The Columbus Dispatch

Stunned Florida residents return to town flattened by hurricane

- By Jay Reeves

MEXICO BEACH, Fla. — With stunned faces and tears, residents of hard- hit Mexico Beach returned home for the first time Wednesday about a week after Hurricane Michael hit to find pieces of their lives scattered across the sand and a community altered.

Nancy Register sobbed uncontroll­ably after finding no trace of the large camper where she’d lived with her husband.

She was particular­ly distraught over the loss of an old blackandwh­ite photo of her mother, who died of cancer.

Her husband, Taylor Register, said he found nothing but a stool that he uses for cutting his hair, a hose and a keepsake rock that was given to him by a friend 40 years ago.

“That’s my belongings,” he said, pointing to a small pile beside his red pickup truck. Choking up, he said: “I appreciate God humbling me. Everybody needs it.”

Just up the road, tears ran down Lanie Eden’s face as she and husband Ron Eden sifted through sand in search of items they left before evacuating from the small beach house they’ve rented each October for years. They didn’t find much — just a large pack of toilet paper that somehow stayed dry and a camp chair.

The Edens, who are from Fort Knox, Kentucky, and are temporaril­y staying in Alabama, were stunned to see mountains of debris and countless destroyed buildings as they drove into town for the first time. In a state of condominiu­m towers, Mexico Beach was one of the few remaining places with small houses and a 1950s feel.

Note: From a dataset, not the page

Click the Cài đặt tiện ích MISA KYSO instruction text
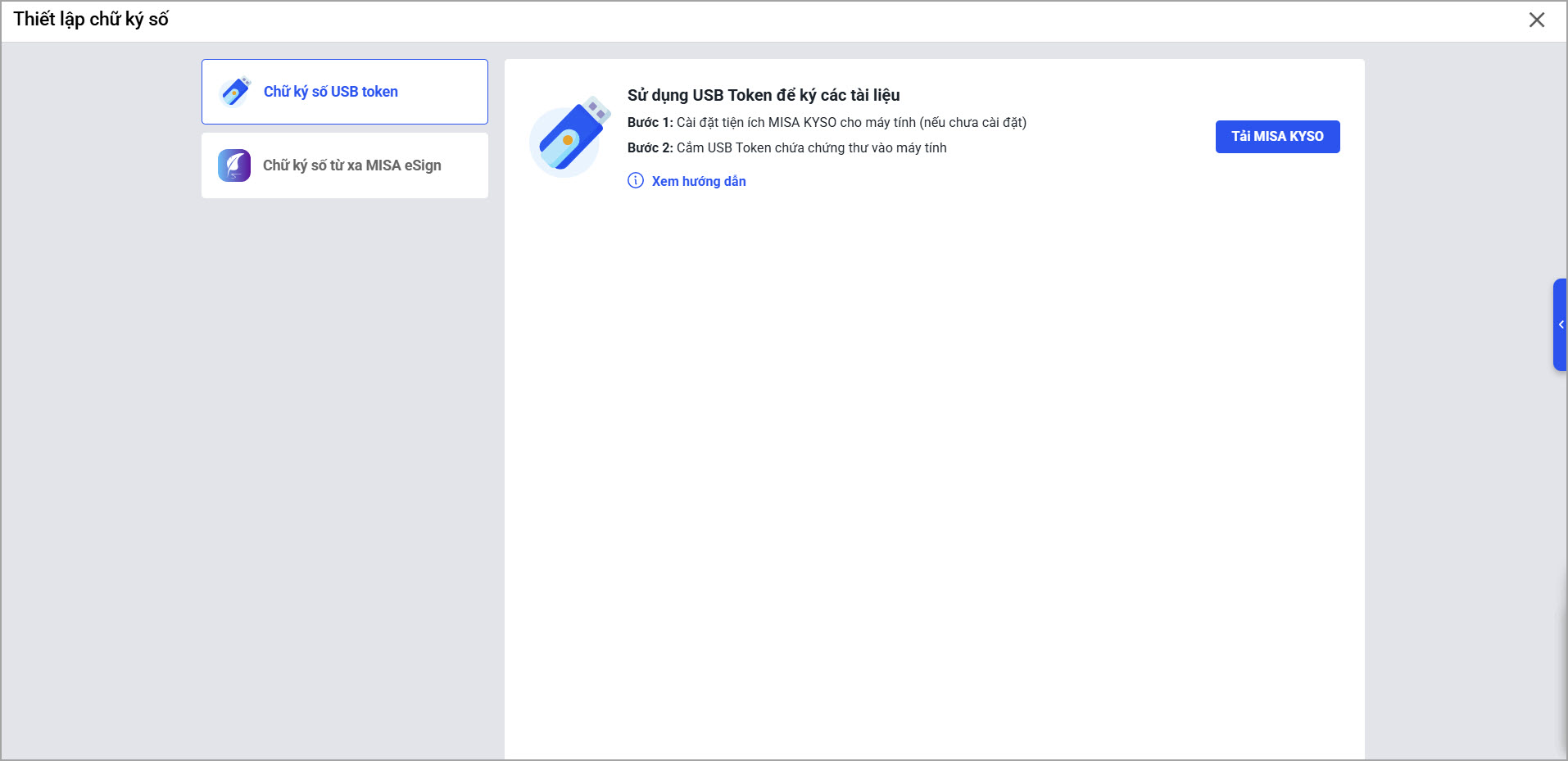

“Basically, we lost ‘ old Florida.’ It’s all gone,” said Lanie Eden.

Residents among the community of about 1,200 people who rode out the storm at home have remained in Mexico Beach since Michael hit. But officials used the city’s Facebook page to tell others to stay away for a week after the Category 4 storm ravaged the beach town with 155 mph winds and a strong storm surge.

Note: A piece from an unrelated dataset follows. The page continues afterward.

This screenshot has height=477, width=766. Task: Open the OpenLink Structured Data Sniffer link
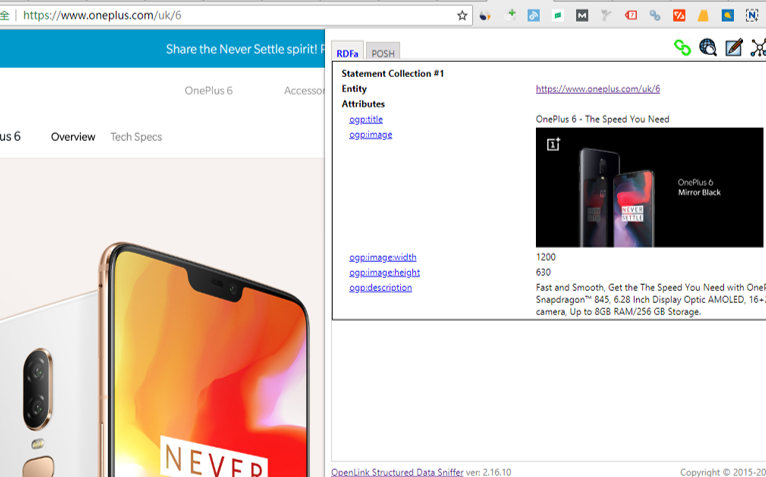[x=397, y=471]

State emergency management officials said 124,500 customers across the Panhandle were still without power Wednesday morning and 1,157 remained in shelters.

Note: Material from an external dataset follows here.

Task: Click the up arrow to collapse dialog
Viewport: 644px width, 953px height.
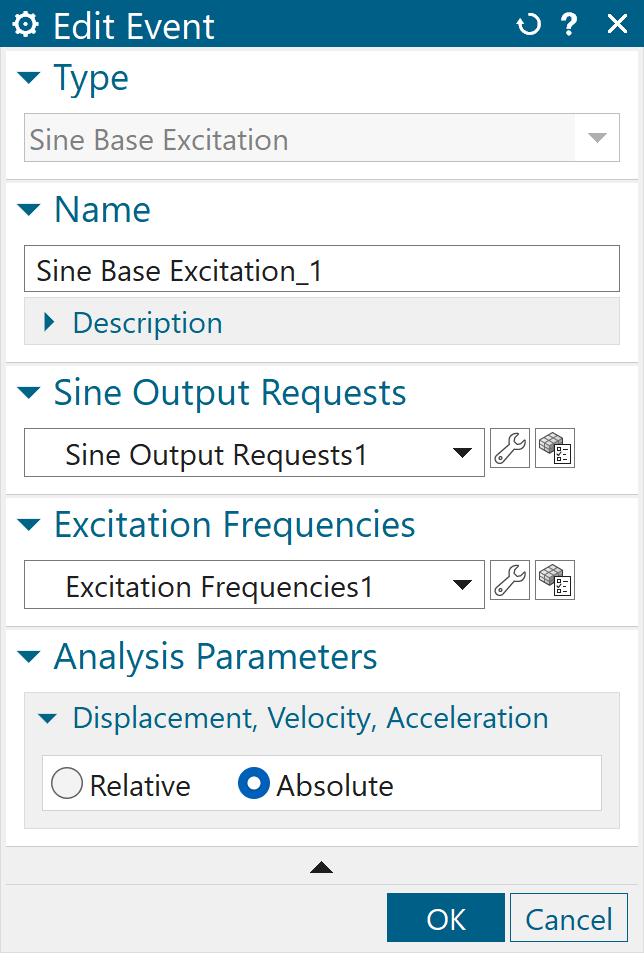Action: click(321, 867)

In Bay County, home to Mexico Beach and Panama City, more than half of the households and businesses remained without electricit­y. Inland, in Calhoun County, 98 percent of the customers didn’t have power Wednesday morning, according to the emergency management website. And in Jackson County, which borders Alabama and Georgia, about 83 percent were without power.

In the meantime, in many areas devastated by the hurricane, law enforcemen­t officials are battling looters who are targeting homes and businesses.

Panama City resident Wes Allen said looters have been a constant problem at the damaged motel where he is staying with his wife and three children. Residents have formed a nighttime patrol to keep an eye out for thieves.

“We’ve got looters breaking in and stealing whatever they can,” he said. Allen said he hasn’t reported the thefts to police because authoritie­s are so busy with other things.

Bay County Sheriff’s Maj. Jimmy Stanford said the looters often have been armed.

“Most of our officers lost their homes, have been working 16- to 18- hour shifts with no sleep, no shower, and now they’re encounteri­ng armed individual­s,” he said. “It’s a stressful time for everyone in Bay County.”